Une grande masse verte surgit et un choc métallique se fit entendre à proximité. Son cœur affolé sembla s’arrêter. Le souffle court, le demi-elfe tenta de comprendre ce qui se passait. Cette masse géante verte comme l’émeraude s’élevait entre lui et tout le reste. Un corps géant longiligne, dos à lui, avec de grandes excroissances sur les tempes. Le demi-elfe était incapable d’entendre ce qui se disait. Son sang bourdonnait dans ses oreilles, ses veines en feu le faisaient souffrir comme un animal à l’agonie.
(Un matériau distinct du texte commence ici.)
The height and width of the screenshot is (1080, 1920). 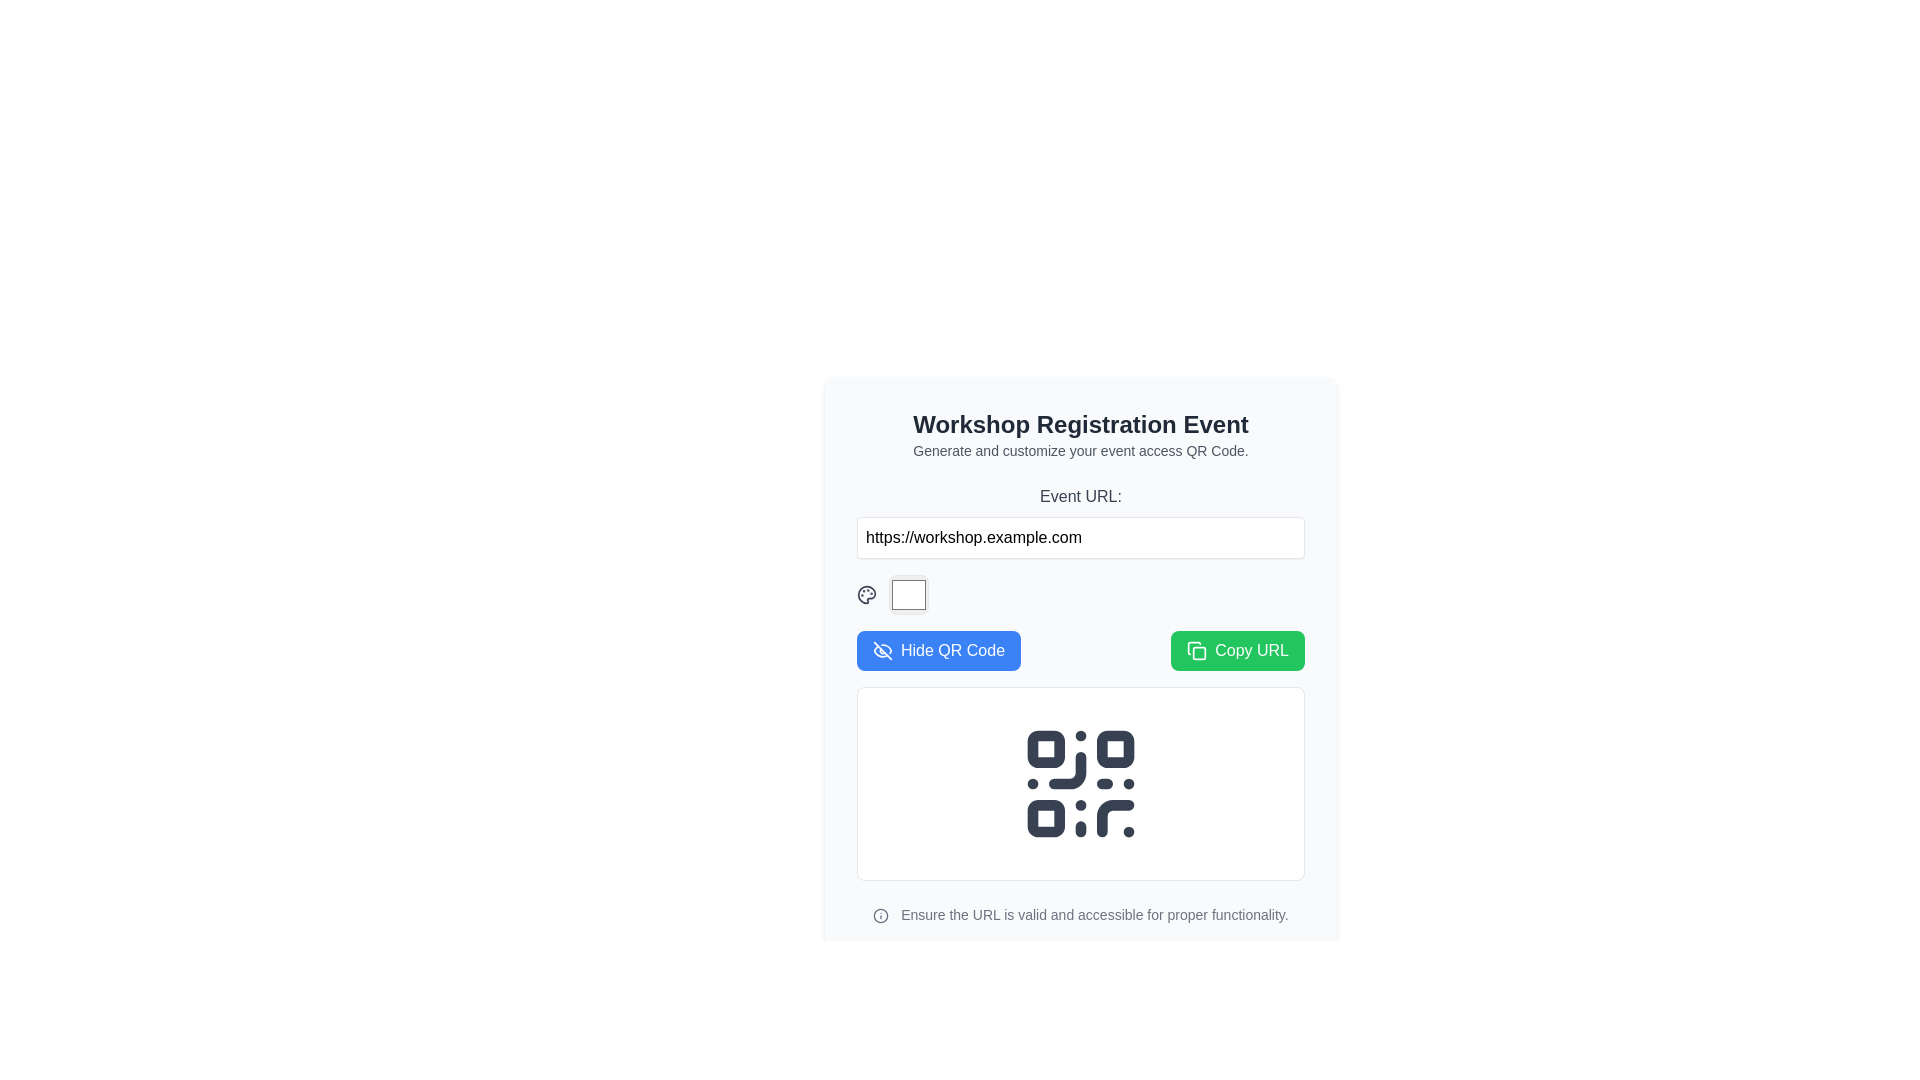 I want to click on the 'Copy URL' button, which has a green background, rounded edges, and is positioned to the right of the 'Hide QR Code' button, so click(x=1237, y=651).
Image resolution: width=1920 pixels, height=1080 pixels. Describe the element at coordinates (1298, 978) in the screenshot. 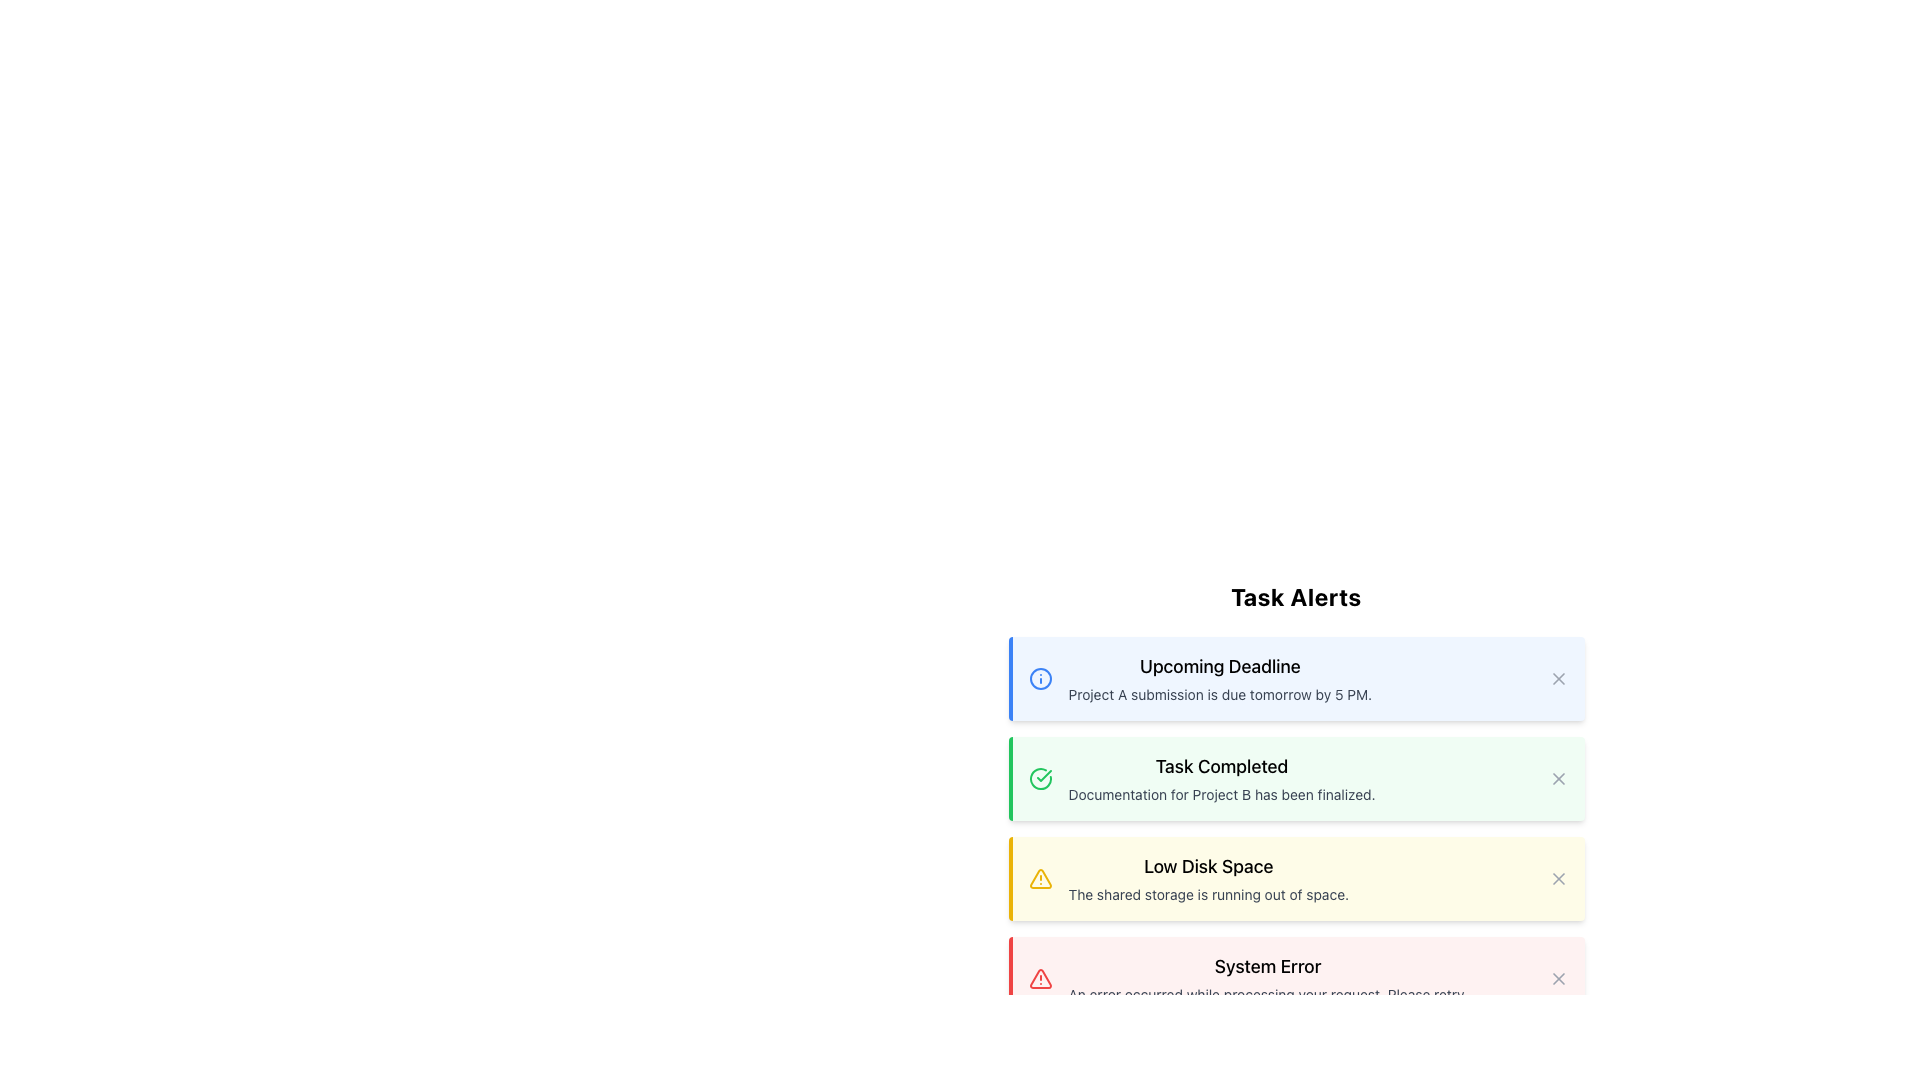

I see `error message from the Notification Alert Box titled 'System Error', which contains a red triangle warning icon and advises retrying due to an error that occurred` at that location.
La panique le saisit. Il ne serait jamais assez fort pour se libérer. Il allait encore se faire torturer pour le seul amusement de ses congénères. Ses efforts étaient-ils tous condamnés à l’échec ?

« Tuez-moi. Achevez-moi ! »

Haletant, sentant sa conscience vaciller, les membres tremblants, il grimaça de douleur lorsqu’il tenta de parler.

— Ai…

Jamais habitué à parler, les muscles de sa mâchoire lui faisaient mal lorsqu’il les sollicitait. Son angoisse augmenta. Démuni, prisonnier de lui-même, incapable de communiquer. S’il ne pouvait pas se faire entendre ni comprendre… l’adolescent se sentit défaillir.

Désespéré, il tendit une main tremblante vers la forme devant lui.

— À… ai… p-prie…

Il vacilla, terrifié à l’idée d’être incapable de parler. Comment disait-on cela ? Quels étaient les bons mots ? L’adolescent paniqua. Il devait absolument se souvenir. Il devait gonfler ses poumons pour que sa voix porte plus loin. Cette créature devait absolument l’entendre. Peut-être que l’adolescent se trompait. Peut-être qu’il se condamnait à un destin pire encore. La respiration laborieuse, il rassembla ses dernières forces pour relever la tête vers cette forme devant lui. Au risque de s’étouffer, il inspira le plus qu’il put.

— AIDEZ-MOI !

Sans savoir s’il était parvenu à attirer l’attention de cet être en dépit de son hurlement désespéré, il succomba aux ténèbres, vaincu à l’idée d’être condamné à la souffrance éternelle.